Generative models, on the other hand, also represent the probability of observing a particular feature vector when it comes from a particular pattern, and they even commonly contain variables that are not measured (latent variables). An example of a latent variable would be microtubule catastrophe rate in the case that the only variables measured were the lengths of the microtubules in the cell. Thus, a different query can be made of a generative model: what are examples of images I would expect for a particular protein in a given cell type under a specific condition?
As an illustrative example of the advantages of using a generative model, suppose that we wish to create a simulation in which the distributions of many proteins are represented in a single cell. We could measure this by imaging all of them simultaneously. However, technology for imaging more than a few proteins in the same sample is not available, especially for live cells. Even if we wish to build up a model from measurements of colocalization of subsets of the proteins, there are too many combinations to feasibly image (for 1,000 proteins, there are 166 million combinations of three proteins). However, generative models can approximate the colocalization of these proteins. We can build a generative model of the pattern of each protein individually that depends only on the cellular and nuclear shapes of the cell. We can then hypothesize that proteins with similar model parameters are colocalized, and can create synthetic cell images in which these proteins are placed in the same structures. This gives us an image of the same cell showing the locations of many proteins. Extending this model to include dependency on structures other than the nuclear and cell membranes, such as the cytoskeleton, would give an even more accurate synthetic cell.

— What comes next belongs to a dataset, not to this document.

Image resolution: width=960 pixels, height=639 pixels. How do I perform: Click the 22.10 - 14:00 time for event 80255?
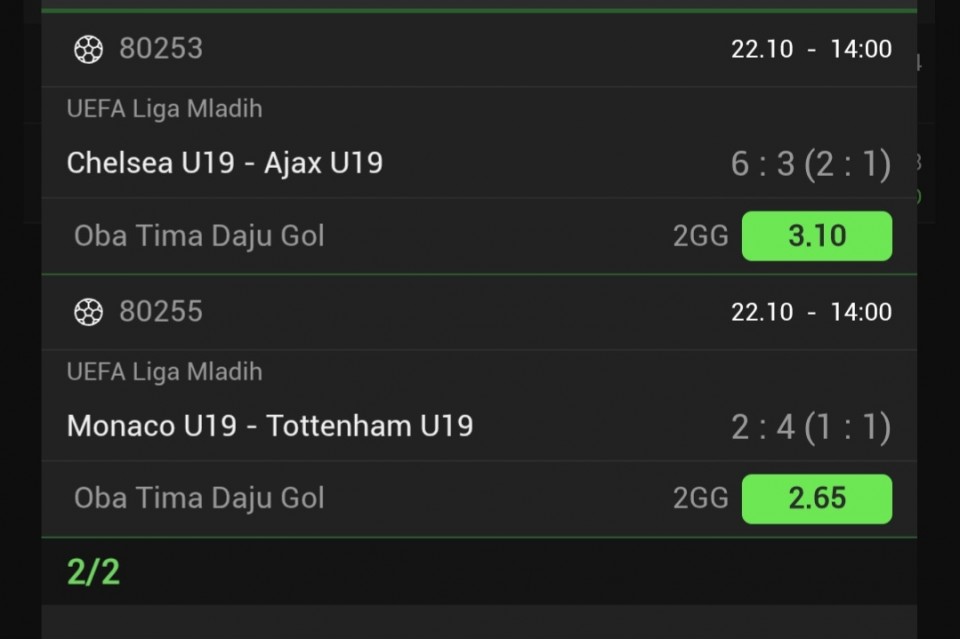click(811, 312)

Generative models can also be used to find probable values for latent variables. While a discriminative model may easily distinguish between two images of microtubules from different conditions (say wild type and treated with nocodazole, which depolymerizes microtubules), a generative model can include latent variables parameterizing the process of microtubule growth, e.g. number and average length of microtubules. Thus, unlike with discriminative models, learning the parameters of the generative model could encode the basis for the differences between patterns.
As previously proposed [11
], models of cellular structures ideally should be:
- automated: learnable automatically from images;
- generative: able to synthesize new, simulated images displaying the specific pattern(s) learned from images;
- statistically accurate: able to capture pattern variation between cells;
- compact: representable by a small number of parameters and communicable with significantly fewer bits than the training images.
In the context of this paper, one key issue in building models of cells is that they need to contain modular pieces which depend on each other in order to capture correlations between structures of the cell when synthesizing an image. For example, endosomes lie between the nuclear and cell membranes, so to synthesize an image displaying an endosomal protein’s distribution pattern, one might generate a nuclear shape, then, given that the cell membrane is always outside the nuclear membrane and their orientations are correlated [11
], generate a cell shape whose probability distribution depends on the selected nuclear shape, and finally generate endosome-shaped objects so that they lie between the two shapes. Combined together, these pieces produce a generated image which is analogous to a real multichannel microscope image. Open source software components that can learn such conditional models and synthesize instances as images are available at http://CellOrganizer.org
One important issue in modeling is the balance between accuracy and precision and how it is affected by model complexity, i.e. the number of parameters. We want to choose a level of complexity that will allow the model to generate images resembling real ones while maintaining computational feasibility. For example, a nuclear shape approximated by an ellipse could not incorporate bends or blebs, but a model using polygons with thousands of vertices might take hundreds of thousands of images to have its parameters properly estimated.